Now let’s turn to Prof. Hughes-Hallett’s second assertion about the ability of our model to adequately fit the data on Eurozone borrowing costs. He says (Scottish Parliament, 2014):

“For example, Austria’s ratios to Germany are exactly the same as Scotland’s ratios to the rest of the UK, almost to the percentage point. The model predicts a risk premium of 4 per cent for Austria, but it is actually 0.4 per cent at the moment—so the prediction is 10 times wrong, if I can put it that way.”

This is incorrect. Our model predicts that Austria’s average spread over Germany’s 10 year bond yields for 2000-12 should be -0.27 percentage points, while the actual average spread for this time period was 0.33 percentage points. So far from overestimating Austria’s spread by a factor of ten, our model, when applied correctly, underestimates it by 0.60 percentage points. Table 1 gives details on how the estimated spread for Austria has been calculated.

Table 1: Calculating in-sample forecast for Austrian average 10 year bond spreads

Coefficient Name

Estimated Coefficient

Austria

Contribution to Spread

Constant β0

-2.0000

 

-2.0000 %

Debt-GDP β1

0.0023

-0.220

-0.0005 %

Deficit-GDP β2

-0.5085

-0.055

0.0280 %

Tax Volatility β3

6.4887

0.002

0.0156 %

Liquidity β4

-3.5247

-0.230

0.8110 %

Business Cycle β5

2.0074

0.000

0.0000 %

Crisis β6

3.3136

0.000

0.0000 %

World β7

0.2292

2.105

0.4825 %

Crisis*Debt-GDP β8

1.0003

0.000

0.0000 %

Crisis*Deficit-GDP β9

0.1094

0.000

0.0000 %

Ave Time FE β10,t

0.4352

 

0.4352 %

Total

   

-0.2281 %

Austria is no exception. With the exception of the crisis countries Greece and Ireland, the model tends to underpredict the actual borrowing costs. The scatter plot in Figure 1 below illustrates the point graphically. The horizontal axis gives the data values for the average 10 year government bond spreads – the difference in 10 year bond yields to Germany, while the vertical axis gives the model prediction. Any points which lie above the 45 degree line are over-predictions, while any points below the 45 degree line are under-predictions.
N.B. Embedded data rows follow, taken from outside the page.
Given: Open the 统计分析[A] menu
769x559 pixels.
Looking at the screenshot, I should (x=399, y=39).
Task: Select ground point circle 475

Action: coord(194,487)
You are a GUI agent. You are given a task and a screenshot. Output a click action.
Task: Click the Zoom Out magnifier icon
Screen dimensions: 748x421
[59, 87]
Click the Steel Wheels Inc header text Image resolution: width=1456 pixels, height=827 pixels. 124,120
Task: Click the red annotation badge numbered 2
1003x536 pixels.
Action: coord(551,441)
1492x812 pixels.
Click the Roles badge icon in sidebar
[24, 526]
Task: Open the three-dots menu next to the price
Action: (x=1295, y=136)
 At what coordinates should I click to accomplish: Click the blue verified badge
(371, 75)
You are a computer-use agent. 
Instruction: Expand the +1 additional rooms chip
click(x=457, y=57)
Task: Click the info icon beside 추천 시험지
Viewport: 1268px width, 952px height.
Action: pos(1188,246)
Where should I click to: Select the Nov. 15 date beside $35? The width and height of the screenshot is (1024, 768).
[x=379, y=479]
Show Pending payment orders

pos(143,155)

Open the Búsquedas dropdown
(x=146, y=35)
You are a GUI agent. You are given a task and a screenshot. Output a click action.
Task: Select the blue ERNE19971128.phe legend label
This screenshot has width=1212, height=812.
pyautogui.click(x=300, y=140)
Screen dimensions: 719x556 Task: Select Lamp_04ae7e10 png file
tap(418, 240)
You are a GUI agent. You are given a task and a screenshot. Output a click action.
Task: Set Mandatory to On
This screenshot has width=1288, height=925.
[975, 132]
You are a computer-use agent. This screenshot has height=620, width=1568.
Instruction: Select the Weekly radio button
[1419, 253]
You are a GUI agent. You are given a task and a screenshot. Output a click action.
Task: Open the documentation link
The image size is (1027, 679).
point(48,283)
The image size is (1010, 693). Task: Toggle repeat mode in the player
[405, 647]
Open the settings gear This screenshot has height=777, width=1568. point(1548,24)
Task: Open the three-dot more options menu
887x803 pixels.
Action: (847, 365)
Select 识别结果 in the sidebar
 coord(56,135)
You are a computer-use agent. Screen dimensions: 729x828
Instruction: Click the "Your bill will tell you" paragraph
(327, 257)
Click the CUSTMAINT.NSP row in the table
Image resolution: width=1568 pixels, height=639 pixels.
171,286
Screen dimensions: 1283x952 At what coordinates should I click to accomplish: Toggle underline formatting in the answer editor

The tendency to underestimate for non-crisis countries, but to overestimate them for crisis countries has two implications. First, it would indicate that the model tends to underestimate borrowing costs for non-crisis countries. Second, it would indicate that there is something about the high borrowing costs for crisis countries that our model does not capture, despite trying to account for Crisis using a dummy variable that was turned on whenever GDP fell by more than 5% on an annual basis.